◆ Problem description
Please retype, character for character, the portion of the entries below that runs from the line containing "Viewport: 693px width, 293px" to the last line.

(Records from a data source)

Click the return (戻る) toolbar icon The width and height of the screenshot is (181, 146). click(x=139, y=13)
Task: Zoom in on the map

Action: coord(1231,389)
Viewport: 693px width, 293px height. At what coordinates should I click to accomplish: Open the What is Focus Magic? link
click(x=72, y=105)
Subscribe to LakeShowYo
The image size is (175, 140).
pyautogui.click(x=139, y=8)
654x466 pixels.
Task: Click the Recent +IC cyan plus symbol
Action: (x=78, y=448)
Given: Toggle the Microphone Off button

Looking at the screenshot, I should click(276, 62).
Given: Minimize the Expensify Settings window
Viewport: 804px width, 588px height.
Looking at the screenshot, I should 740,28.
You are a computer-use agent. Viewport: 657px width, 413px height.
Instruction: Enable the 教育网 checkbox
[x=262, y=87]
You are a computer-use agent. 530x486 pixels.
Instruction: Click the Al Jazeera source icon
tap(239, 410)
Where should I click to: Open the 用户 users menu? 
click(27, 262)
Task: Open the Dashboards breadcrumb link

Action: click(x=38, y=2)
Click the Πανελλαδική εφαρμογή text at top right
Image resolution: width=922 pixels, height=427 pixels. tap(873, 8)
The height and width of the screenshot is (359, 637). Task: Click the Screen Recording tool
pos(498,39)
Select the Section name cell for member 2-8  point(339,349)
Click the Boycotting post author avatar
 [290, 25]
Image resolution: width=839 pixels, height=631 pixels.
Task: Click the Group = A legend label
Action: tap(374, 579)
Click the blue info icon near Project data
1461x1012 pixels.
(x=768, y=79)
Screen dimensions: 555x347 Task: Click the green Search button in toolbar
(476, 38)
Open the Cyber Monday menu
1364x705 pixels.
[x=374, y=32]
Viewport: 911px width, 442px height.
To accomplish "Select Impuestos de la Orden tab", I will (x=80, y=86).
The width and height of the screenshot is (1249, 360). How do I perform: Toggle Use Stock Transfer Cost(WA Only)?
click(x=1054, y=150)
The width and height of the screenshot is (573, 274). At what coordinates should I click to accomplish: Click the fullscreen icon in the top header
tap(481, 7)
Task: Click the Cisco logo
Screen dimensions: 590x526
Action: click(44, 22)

◆ Solution
Viewport: 693px width, 293px height. At what coordinates should I click to accomplish: Open the What is Focus Magic? link
click(x=72, y=105)
Subscribe to LakeShowYo
The image size is (175, 140).
pyautogui.click(x=139, y=8)
654x466 pixels.
Task: Click the Recent +IC cyan plus symbol
Action: (x=78, y=448)
Given: Toggle the Microphone Off button

Looking at the screenshot, I should click(276, 62).
Given: Minimize the Expensify Settings window
Viewport: 804px width, 588px height.
Looking at the screenshot, I should 740,28.
You are a computer-use agent. Viewport: 657px width, 413px height.
Instruction: Enable the 教育网 checkbox
[x=262, y=87]
You are a computer-use agent. 530x486 pixels.
Instruction: Click the Al Jazeera source icon
tap(239, 410)
Where should I click to: Open the 用户 users menu? 
click(27, 262)
Task: Open the Dashboards breadcrumb link

Action: click(x=38, y=2)
Click the Πανελλαδική εφαρμογή text at top right
Image resolution: width=922 pixels, height=427 pixels. tap(873, 8)
The height and width of the screenshot is (359, 637). Task: Click the Screen Recording tool
pos(498,39)
Select the Section name cell for member 2-8  point(339,349)
Click the Boycotting post author avatar
 [290, 25]
Image resolution: width=839 pixels, height=631 pixels.
Task: Click the Group = A legend label
Action: tap(374, 579)
Click the blue info icon near Project data
1461x1012 pixels.
(x=768, y=79)
Screen dimensions: 555x347 Task: Click the green Search button in toolbar
(476, 38)
Open the Cyber Monday menu
1364x705 pixels.
[x=374, y=32]
Viewport: 911px width, 442px height.
To accomplish "Select Impuestos de la Orden tab", I will (x=80, y=86).
The width and height of the screenshot is (1249, 360). How do I perform: Toggle Use Stock Transfer Cost(WA Only)?
click(x=1054, y=150)
The width and height of the screenshot is (573, 274). At what coordinates should I click to accomplish: Click the fullscreen icon in the top header
tap(481, 7)
Task: Click the Cisco logo
Screen dimensions: 590x526
Action: click(44, 22)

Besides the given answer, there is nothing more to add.